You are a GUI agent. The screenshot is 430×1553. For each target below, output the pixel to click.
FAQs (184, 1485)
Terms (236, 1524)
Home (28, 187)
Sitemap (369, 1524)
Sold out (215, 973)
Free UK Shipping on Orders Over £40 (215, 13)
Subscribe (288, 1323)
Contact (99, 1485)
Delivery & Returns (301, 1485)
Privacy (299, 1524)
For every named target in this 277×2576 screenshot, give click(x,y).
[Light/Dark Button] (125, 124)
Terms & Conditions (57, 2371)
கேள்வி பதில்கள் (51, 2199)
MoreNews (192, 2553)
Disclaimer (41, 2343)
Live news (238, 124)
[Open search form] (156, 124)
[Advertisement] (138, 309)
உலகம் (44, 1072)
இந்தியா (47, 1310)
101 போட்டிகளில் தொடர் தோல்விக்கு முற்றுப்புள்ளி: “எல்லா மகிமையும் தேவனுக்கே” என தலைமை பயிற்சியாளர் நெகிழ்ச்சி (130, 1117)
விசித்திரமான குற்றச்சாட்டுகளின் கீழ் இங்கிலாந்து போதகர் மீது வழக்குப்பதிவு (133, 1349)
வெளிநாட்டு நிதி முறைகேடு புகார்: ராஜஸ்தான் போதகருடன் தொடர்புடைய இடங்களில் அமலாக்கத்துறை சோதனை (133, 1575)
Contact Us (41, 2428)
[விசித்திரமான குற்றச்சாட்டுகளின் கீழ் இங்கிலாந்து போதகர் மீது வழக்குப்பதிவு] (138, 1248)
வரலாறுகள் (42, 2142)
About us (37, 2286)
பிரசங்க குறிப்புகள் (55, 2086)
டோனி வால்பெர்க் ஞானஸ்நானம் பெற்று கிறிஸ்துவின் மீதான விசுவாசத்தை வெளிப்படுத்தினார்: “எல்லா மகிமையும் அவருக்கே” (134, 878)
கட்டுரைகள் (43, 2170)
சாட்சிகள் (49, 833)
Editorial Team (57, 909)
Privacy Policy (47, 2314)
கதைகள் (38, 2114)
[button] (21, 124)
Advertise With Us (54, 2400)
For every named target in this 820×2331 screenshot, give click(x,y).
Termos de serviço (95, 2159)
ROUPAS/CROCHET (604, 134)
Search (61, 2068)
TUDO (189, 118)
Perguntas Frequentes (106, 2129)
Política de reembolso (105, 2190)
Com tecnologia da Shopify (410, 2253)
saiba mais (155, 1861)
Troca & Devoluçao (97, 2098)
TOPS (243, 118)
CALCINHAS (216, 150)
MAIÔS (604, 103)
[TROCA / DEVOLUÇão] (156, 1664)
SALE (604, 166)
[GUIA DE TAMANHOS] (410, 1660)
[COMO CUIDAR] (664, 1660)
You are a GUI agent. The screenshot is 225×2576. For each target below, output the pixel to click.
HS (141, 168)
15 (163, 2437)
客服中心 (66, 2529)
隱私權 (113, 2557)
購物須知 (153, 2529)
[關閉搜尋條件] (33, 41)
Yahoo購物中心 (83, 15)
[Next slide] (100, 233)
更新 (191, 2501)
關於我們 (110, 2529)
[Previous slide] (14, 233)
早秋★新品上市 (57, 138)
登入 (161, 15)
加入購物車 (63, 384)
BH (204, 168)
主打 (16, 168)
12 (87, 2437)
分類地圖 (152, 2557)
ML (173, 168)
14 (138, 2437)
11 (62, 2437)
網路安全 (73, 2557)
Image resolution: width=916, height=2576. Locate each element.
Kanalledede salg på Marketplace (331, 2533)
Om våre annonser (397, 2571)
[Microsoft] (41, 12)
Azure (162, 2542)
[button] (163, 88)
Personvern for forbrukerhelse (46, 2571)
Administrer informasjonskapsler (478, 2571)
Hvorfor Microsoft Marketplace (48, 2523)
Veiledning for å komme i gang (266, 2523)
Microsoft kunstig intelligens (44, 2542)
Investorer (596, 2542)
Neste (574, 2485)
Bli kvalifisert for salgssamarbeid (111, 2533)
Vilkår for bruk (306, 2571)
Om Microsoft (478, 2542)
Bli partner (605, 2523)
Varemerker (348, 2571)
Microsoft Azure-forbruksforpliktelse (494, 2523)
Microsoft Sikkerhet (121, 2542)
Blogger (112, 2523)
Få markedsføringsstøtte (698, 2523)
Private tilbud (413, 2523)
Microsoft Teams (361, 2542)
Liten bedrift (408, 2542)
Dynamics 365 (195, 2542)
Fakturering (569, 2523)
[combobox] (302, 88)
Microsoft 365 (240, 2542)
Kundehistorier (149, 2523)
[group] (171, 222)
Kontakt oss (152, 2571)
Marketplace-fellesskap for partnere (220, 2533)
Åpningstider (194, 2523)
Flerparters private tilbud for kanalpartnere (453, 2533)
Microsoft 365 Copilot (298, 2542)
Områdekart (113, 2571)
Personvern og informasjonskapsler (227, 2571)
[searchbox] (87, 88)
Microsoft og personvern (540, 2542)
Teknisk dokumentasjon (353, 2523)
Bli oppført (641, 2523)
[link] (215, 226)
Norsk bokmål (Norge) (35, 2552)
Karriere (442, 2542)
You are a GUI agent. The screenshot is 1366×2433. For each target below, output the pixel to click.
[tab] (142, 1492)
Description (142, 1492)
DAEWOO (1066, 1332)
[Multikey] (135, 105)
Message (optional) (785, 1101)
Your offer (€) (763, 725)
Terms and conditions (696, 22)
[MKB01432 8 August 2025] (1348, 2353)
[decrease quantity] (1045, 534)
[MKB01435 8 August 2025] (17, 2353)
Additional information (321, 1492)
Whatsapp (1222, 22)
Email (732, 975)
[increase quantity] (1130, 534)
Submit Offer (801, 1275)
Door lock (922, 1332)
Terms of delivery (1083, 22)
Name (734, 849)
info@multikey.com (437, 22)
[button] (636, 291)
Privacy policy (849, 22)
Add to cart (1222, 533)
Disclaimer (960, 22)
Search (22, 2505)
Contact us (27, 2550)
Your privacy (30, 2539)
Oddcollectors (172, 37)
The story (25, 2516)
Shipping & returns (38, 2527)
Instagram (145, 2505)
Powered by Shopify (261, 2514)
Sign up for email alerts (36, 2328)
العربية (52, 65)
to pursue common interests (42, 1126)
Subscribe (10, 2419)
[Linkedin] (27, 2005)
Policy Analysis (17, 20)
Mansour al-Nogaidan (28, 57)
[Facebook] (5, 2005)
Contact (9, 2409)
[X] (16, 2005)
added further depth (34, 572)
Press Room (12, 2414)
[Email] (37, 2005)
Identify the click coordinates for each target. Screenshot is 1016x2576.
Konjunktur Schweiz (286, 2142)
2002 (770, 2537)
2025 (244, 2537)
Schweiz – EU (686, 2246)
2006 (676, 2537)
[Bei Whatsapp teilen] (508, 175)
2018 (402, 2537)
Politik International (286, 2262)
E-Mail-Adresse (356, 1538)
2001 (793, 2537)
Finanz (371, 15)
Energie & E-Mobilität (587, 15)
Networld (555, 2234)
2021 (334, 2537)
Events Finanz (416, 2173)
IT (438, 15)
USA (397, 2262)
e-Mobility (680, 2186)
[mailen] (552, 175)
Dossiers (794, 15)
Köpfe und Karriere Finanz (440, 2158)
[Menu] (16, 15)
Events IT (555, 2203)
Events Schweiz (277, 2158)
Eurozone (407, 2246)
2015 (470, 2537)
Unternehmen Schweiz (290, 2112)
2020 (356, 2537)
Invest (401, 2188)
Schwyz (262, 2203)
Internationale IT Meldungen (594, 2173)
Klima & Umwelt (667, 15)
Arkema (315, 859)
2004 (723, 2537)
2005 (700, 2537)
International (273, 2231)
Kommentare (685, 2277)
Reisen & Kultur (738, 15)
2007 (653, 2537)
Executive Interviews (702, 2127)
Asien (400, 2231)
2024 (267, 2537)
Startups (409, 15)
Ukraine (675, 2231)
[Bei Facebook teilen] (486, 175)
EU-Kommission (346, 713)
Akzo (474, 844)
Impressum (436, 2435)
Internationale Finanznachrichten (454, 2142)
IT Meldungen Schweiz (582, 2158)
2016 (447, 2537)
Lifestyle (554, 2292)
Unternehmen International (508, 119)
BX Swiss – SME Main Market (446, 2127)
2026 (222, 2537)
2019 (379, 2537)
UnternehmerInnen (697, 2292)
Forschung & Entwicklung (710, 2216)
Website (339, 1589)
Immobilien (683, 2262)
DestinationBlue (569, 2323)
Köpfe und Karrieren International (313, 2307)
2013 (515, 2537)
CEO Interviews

What you have to do. Your answer should consist of the lines from the line with "Administrer informasjonskapsler (478, 2571)" to the line with "Kontakt oss (152, 2571)" above, repeated exactly, both ends included.

Response box.
Administrer informasjonskapsler (478, 2571)
Hvorfor Microsoft Marketplace (48, 2523)
Veiledning for å komme i gang (266, 2523)
Microsoft kunstig intelligens (44, 2542)
Investorer (596, 2542)
Neste (574, 2485)
Bli kvalifisert for salgssamarbeid (111, 2533)
Vilkår for bruk (306, 2571)
Om Microsoft (478, 2542)
Bli partner (605, 2523)
Varemerker (348, 2571)
Microsoft Azure-forbruksforpliktelse (494, 2523)
Microsoft Sikkerhet (121, 2542)
Blogger (112, 2523)
Få markedsføringsstøtte (698, 2523)
Private tilbud (413, 2523)
Microsoft Teams (361, 2542)
Liten bedrift (408, 2542)
Dynamics 365 (195, 2542)
Fakturering (569, 2523)
[combobox] (302, 88)
Microsoft 365 (240, 2542)
Kundehistorier (149, 2523)
[group] (171, 222)
Kontakt oss (152, 2571)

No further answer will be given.